— Begin ENTRIES —
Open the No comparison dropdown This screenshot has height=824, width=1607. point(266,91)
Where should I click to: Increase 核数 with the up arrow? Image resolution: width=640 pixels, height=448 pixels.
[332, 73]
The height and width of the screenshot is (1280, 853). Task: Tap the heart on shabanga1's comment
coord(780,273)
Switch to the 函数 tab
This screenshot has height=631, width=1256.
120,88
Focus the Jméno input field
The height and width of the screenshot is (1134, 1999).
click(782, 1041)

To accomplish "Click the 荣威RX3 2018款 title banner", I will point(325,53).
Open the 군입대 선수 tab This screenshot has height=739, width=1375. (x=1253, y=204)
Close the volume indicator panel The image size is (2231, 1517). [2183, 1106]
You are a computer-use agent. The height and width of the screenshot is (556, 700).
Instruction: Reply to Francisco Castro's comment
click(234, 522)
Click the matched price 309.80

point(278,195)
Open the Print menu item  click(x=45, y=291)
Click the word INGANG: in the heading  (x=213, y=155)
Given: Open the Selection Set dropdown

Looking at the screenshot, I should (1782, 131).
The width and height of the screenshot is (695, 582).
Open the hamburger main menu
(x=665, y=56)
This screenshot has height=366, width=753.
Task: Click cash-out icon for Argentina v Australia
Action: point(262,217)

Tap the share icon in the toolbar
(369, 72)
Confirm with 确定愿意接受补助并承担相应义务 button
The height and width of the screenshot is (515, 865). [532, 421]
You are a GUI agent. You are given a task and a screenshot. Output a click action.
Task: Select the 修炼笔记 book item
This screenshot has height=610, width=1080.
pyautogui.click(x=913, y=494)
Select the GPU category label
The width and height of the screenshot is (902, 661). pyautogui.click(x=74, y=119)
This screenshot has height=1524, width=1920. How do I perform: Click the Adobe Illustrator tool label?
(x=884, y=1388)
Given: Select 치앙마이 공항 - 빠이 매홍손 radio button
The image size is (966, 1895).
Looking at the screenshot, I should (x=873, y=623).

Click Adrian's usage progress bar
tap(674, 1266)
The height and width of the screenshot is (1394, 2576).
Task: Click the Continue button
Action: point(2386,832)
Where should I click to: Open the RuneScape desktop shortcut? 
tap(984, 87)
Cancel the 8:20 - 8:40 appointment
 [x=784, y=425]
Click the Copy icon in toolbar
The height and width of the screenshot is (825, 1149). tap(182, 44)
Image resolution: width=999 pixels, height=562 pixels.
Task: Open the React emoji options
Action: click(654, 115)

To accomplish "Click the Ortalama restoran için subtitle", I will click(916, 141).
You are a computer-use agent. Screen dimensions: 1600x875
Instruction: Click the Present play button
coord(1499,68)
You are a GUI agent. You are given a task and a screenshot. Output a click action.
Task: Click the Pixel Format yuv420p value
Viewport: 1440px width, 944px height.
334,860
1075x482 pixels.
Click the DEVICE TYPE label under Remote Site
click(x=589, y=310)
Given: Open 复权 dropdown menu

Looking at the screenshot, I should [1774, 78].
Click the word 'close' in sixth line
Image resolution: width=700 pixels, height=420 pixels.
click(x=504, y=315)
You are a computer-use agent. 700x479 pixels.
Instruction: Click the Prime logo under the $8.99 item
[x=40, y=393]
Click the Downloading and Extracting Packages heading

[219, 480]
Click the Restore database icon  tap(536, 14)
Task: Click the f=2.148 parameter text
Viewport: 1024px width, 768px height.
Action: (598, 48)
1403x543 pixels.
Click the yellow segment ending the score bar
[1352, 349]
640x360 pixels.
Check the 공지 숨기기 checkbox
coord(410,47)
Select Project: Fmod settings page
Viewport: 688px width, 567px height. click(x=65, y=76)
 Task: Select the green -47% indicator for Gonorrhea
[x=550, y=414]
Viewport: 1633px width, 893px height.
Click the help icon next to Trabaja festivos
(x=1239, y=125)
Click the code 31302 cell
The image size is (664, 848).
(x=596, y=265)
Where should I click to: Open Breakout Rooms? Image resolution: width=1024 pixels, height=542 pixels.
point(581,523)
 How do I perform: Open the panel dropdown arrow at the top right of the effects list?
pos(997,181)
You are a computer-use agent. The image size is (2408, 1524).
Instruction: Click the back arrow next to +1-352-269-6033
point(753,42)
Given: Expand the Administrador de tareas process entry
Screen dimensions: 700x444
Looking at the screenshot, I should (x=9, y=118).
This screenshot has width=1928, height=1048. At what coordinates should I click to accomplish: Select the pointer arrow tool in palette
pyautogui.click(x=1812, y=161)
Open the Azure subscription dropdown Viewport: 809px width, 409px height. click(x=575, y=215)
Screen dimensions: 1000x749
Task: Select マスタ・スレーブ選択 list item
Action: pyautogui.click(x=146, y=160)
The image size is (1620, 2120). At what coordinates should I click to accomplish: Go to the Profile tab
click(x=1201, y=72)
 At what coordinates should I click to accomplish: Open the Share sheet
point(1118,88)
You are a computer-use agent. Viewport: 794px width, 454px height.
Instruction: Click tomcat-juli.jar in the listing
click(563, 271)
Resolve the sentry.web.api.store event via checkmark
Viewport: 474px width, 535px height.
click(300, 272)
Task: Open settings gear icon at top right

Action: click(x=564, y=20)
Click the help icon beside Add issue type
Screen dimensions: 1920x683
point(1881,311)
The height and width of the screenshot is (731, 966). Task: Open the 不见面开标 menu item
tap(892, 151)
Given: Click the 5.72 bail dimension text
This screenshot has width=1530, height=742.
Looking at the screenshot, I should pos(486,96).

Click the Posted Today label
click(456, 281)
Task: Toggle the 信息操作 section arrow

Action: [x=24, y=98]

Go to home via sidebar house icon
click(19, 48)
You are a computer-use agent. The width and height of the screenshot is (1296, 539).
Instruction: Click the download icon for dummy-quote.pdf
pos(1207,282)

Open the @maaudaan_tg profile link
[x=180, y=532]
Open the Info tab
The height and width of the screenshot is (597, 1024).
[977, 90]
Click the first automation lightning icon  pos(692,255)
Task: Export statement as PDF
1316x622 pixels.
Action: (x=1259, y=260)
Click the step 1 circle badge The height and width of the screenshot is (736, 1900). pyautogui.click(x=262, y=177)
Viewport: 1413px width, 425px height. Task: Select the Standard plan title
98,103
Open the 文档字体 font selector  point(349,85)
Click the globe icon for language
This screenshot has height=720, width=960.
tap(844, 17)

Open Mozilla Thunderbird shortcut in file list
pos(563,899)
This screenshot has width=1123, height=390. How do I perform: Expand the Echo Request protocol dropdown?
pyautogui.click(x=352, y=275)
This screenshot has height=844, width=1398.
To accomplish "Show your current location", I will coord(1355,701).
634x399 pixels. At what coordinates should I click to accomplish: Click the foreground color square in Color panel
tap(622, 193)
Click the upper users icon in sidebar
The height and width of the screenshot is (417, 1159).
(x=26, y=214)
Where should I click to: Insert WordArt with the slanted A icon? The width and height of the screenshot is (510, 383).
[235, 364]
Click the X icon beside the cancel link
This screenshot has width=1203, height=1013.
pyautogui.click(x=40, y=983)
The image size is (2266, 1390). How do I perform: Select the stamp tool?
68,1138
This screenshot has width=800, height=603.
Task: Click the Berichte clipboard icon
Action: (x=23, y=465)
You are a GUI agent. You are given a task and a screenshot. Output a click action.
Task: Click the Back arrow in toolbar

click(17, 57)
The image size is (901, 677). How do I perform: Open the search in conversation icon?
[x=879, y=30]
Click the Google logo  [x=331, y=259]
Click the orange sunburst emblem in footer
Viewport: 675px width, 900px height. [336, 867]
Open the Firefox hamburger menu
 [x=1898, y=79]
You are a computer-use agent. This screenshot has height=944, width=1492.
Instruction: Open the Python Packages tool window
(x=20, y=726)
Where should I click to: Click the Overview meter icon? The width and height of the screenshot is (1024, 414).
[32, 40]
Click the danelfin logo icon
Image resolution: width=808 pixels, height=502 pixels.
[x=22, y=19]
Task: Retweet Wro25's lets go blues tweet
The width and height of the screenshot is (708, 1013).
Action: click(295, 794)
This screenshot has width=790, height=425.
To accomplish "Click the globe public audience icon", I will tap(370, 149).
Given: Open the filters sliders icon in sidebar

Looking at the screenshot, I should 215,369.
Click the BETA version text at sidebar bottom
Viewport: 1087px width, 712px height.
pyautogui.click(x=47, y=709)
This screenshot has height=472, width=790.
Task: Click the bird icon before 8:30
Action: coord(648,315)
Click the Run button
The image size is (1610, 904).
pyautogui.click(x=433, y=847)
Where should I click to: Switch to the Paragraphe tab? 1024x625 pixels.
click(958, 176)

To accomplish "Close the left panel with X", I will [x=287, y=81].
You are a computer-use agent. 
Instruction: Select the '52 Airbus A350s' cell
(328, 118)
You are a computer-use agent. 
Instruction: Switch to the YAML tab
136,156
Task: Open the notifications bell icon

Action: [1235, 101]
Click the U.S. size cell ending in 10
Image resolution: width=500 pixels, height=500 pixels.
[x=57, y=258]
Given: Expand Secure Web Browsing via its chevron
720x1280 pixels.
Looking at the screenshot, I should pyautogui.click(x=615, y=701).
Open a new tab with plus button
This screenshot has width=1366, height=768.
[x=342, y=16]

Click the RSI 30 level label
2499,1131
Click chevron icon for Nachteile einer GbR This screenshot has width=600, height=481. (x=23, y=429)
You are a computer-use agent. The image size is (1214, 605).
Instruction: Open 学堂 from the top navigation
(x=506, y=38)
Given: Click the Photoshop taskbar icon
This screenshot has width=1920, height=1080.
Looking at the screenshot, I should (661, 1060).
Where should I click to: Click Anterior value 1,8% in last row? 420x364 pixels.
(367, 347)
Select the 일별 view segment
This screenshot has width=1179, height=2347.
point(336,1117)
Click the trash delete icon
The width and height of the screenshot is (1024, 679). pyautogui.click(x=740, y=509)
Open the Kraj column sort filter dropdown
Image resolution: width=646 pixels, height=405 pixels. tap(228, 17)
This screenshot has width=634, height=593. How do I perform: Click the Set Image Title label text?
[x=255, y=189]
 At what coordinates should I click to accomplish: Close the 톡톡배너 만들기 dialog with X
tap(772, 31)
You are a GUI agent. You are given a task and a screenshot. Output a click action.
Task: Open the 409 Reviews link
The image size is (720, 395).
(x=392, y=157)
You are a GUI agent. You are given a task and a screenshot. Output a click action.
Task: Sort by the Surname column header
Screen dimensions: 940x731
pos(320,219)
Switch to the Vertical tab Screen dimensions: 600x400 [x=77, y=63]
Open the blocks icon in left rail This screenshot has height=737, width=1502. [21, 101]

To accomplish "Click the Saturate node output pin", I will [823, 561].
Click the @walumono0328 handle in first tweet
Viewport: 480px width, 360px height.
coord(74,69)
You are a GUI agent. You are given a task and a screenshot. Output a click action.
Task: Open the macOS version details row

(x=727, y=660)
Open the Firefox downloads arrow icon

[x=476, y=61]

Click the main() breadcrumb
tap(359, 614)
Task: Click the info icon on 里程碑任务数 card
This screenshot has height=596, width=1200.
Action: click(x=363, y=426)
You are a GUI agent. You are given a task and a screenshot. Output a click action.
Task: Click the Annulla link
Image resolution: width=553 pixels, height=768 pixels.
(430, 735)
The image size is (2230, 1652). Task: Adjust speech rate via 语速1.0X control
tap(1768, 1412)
— End ENTRIES —
Duplicate the lines from the one containing "Click the main() breadcrumb" through the end of the dataset entries, inclusive.

Click the main() breadcrumb
tap(359, 614)
Task: Click the info icon on 里程碑任务数 card
This screenshot has height=596, width=1200.
Action: click(x=363, y=426)
You are a GUI agent. You are given a task and a screenshot. Output a click action.
Task: Click the Annulla link
Image resolution: width=553 pixels, height=768 pixels.
(430, 735)
The image size is (2230, 1652). Task: Adjust speech rate via 语速1.0X control
tap(1768, 1412)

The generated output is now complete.